Les plus grands armateurs d'Asie ont commencé un mouvement prudent vers le détroit d'Ormuz bloqué, testant la solidité de l'accord américano-iranien récemment annoncé sur le cessez-le-feu. Sur fond de déclarations contradictoires des politiciens, des centaines de pétroliers, bloqués dans le golfe Persique depuis la fin février, ont commencé à se rassembler à la sortie étroite vers l'océan mondial, rapporte Bloomberg.

Selon les données des systèmes de suivi des navires, tard dans la soirée de jeudi, deux supertankers japonais, Mayasan et Yakumosan, ont quitté la zone d'ancrage au large des côtes de Ras Tanura (Arabie Saoudite), où ils s'étaient abrités depuis la mi-mars, et ont mis le cap à l'est, vers le détroit d'Ormuz. Chacun de ces géants transporte environ 2 millions de barils de pétrole.

À eux s'est joint le tanker Sea Condor sous pavillon grec, chargé de carburant au Koweït.

Les armateurs sont préoccupés non seulement par la menace de reprise des hostilités, mais aussi par les conditions de transit sans précédent. L'Iran exige ouvertement un paiement pour le droit de passage en toute sécurité.

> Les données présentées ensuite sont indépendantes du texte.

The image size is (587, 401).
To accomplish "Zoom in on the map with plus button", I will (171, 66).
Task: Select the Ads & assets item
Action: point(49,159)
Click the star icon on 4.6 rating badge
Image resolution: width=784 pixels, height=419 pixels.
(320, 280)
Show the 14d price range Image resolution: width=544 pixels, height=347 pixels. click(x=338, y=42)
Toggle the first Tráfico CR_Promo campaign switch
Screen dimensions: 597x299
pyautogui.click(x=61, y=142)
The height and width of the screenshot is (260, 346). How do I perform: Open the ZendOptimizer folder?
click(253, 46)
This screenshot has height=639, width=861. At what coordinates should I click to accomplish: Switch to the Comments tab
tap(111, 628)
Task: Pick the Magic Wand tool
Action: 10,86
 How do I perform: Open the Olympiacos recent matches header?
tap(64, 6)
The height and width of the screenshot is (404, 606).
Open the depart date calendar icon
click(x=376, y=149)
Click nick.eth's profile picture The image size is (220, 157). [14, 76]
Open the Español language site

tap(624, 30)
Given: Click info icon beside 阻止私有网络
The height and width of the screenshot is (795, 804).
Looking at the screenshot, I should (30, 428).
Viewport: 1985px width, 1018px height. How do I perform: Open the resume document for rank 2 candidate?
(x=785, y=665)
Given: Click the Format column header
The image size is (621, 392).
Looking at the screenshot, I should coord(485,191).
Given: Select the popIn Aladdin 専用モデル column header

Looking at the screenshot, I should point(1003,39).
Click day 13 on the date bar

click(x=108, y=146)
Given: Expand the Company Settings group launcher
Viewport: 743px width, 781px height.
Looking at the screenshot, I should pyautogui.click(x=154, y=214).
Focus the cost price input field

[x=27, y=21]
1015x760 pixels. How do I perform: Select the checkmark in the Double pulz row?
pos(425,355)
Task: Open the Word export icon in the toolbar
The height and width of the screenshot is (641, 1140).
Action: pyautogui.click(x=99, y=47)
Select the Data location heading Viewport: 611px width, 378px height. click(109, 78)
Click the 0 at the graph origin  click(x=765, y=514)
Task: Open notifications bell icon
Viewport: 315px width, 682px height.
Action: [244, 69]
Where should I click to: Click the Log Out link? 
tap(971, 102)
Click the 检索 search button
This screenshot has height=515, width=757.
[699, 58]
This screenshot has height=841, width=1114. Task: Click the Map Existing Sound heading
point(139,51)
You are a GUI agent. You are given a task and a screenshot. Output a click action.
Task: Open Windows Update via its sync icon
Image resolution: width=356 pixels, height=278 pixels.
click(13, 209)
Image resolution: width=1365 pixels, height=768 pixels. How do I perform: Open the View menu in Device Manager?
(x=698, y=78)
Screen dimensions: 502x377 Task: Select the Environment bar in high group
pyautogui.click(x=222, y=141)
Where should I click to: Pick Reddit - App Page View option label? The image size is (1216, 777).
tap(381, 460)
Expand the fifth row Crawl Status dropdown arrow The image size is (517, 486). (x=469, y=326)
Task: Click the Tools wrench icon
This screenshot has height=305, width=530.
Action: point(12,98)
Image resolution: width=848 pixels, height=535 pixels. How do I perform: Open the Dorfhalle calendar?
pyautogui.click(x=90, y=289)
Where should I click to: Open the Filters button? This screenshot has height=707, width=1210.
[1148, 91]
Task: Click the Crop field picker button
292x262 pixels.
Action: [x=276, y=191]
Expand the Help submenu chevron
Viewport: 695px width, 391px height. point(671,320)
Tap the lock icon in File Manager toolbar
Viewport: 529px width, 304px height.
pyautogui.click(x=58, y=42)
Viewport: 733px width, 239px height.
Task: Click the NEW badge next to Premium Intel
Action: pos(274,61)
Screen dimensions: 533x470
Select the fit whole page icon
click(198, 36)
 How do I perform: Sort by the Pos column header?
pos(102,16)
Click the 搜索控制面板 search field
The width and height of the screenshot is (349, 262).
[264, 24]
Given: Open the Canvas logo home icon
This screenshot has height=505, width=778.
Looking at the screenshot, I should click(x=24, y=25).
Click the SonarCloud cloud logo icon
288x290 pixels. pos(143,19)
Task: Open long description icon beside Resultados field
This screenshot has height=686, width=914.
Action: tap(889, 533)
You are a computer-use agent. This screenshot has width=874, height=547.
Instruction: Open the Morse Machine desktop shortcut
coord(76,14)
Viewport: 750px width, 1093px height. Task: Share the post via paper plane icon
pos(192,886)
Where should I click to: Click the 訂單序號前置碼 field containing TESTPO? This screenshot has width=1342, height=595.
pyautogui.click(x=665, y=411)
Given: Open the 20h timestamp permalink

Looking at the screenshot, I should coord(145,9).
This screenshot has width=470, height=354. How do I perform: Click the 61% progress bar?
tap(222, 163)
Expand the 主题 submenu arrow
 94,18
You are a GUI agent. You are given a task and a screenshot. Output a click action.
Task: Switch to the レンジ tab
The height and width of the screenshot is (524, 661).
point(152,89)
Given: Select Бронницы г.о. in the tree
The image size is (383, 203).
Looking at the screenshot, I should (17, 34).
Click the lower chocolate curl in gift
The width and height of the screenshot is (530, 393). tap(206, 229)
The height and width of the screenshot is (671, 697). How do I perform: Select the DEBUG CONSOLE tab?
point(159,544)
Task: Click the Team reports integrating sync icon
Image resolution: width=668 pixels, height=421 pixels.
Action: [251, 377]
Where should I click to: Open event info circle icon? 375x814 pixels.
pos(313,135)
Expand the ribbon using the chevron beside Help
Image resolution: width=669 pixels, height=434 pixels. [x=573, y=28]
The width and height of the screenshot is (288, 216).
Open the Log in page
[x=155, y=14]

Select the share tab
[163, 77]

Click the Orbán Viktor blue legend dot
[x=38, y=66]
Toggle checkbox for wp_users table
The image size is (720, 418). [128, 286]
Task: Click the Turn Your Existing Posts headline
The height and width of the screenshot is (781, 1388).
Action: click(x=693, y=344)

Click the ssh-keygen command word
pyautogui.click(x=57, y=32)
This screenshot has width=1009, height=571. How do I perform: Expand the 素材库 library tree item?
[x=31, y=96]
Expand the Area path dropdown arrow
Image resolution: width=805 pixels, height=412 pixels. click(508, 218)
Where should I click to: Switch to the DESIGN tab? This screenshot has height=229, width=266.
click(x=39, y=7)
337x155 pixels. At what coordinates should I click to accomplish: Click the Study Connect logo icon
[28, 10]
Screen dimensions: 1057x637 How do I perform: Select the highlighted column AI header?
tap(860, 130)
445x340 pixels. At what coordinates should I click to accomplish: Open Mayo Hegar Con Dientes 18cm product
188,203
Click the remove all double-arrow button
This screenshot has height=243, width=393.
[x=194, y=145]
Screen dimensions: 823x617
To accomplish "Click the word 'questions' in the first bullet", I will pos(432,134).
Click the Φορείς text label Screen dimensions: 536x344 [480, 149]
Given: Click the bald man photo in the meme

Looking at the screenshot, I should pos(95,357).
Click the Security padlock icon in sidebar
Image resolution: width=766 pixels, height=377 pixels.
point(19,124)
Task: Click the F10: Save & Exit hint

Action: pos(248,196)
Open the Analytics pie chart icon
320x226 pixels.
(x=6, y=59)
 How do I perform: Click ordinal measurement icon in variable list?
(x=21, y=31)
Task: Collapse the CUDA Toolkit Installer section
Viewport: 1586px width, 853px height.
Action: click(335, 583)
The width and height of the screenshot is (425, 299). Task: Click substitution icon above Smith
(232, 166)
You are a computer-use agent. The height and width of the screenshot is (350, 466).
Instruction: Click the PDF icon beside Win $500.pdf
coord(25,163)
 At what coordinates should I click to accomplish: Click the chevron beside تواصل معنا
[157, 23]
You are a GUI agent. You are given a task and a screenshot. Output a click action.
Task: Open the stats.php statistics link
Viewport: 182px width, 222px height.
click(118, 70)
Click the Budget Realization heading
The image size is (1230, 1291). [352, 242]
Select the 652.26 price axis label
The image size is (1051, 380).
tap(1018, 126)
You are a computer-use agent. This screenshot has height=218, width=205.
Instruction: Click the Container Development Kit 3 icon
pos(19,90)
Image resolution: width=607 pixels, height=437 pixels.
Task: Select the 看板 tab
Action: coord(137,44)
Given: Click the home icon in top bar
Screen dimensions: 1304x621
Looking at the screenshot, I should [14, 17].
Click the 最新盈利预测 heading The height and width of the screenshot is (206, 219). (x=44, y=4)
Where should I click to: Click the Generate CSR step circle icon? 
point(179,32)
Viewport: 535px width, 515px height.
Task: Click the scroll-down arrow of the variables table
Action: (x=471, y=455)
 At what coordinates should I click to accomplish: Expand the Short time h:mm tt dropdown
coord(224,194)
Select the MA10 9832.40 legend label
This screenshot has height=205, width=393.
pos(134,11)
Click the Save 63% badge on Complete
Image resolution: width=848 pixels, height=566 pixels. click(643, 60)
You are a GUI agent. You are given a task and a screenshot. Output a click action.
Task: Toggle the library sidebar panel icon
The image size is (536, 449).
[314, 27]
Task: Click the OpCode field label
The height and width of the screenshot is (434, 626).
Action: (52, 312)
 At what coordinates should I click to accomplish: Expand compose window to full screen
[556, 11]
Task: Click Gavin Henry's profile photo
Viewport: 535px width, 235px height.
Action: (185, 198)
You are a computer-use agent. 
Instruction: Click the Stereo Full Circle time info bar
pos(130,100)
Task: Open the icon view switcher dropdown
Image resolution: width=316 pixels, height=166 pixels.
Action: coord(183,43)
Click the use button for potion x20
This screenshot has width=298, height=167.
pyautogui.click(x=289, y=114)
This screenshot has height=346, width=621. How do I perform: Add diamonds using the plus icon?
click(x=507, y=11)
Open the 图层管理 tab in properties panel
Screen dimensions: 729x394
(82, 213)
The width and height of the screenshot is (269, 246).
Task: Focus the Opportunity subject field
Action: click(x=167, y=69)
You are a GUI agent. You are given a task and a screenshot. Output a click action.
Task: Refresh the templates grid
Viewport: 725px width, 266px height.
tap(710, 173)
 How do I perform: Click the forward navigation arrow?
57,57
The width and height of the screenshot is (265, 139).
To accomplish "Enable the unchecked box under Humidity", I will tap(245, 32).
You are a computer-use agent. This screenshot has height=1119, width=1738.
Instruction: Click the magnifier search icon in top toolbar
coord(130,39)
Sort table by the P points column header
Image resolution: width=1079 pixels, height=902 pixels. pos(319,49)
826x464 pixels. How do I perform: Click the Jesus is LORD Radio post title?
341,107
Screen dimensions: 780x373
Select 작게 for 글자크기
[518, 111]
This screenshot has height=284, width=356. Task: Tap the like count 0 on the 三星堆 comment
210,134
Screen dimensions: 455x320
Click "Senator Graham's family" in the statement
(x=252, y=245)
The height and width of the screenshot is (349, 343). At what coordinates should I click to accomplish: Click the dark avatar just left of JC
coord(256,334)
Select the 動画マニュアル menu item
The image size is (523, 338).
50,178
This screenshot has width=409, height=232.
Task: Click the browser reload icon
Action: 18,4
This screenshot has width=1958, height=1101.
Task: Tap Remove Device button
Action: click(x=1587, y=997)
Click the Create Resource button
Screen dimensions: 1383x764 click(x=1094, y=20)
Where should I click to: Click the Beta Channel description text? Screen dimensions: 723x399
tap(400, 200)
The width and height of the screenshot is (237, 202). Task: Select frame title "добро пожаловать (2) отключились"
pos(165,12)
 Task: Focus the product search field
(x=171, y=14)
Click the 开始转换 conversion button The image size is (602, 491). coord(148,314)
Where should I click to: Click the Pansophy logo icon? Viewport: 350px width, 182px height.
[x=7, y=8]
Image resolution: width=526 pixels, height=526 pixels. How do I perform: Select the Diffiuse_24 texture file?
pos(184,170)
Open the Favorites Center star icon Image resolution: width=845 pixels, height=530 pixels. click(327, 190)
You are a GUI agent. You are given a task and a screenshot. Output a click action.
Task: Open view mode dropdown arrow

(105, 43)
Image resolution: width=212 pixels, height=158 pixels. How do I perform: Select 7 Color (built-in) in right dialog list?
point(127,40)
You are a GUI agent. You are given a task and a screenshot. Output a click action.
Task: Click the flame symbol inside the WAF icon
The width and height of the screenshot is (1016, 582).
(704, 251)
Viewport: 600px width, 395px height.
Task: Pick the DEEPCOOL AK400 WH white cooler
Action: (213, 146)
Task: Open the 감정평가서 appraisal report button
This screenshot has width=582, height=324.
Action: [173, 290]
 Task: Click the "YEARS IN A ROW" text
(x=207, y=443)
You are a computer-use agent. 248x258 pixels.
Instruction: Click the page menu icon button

Pour les compagnies de navigation légales, tout paiement à des structures liées au CGRI signifie une violation directe des sanctions américaines strictes.

Les tankers japonais se dirigeant vers le détroit vendredi sont liés à Mitsui OSK Lines, l'une des plus grandes entreprises de navigation au monde et un acteur clé sur le marché de l'énergie au Japon.

En plus des Japonais, un groupe de supertankers chinois s'est rassemblé à l'entrée du détroit.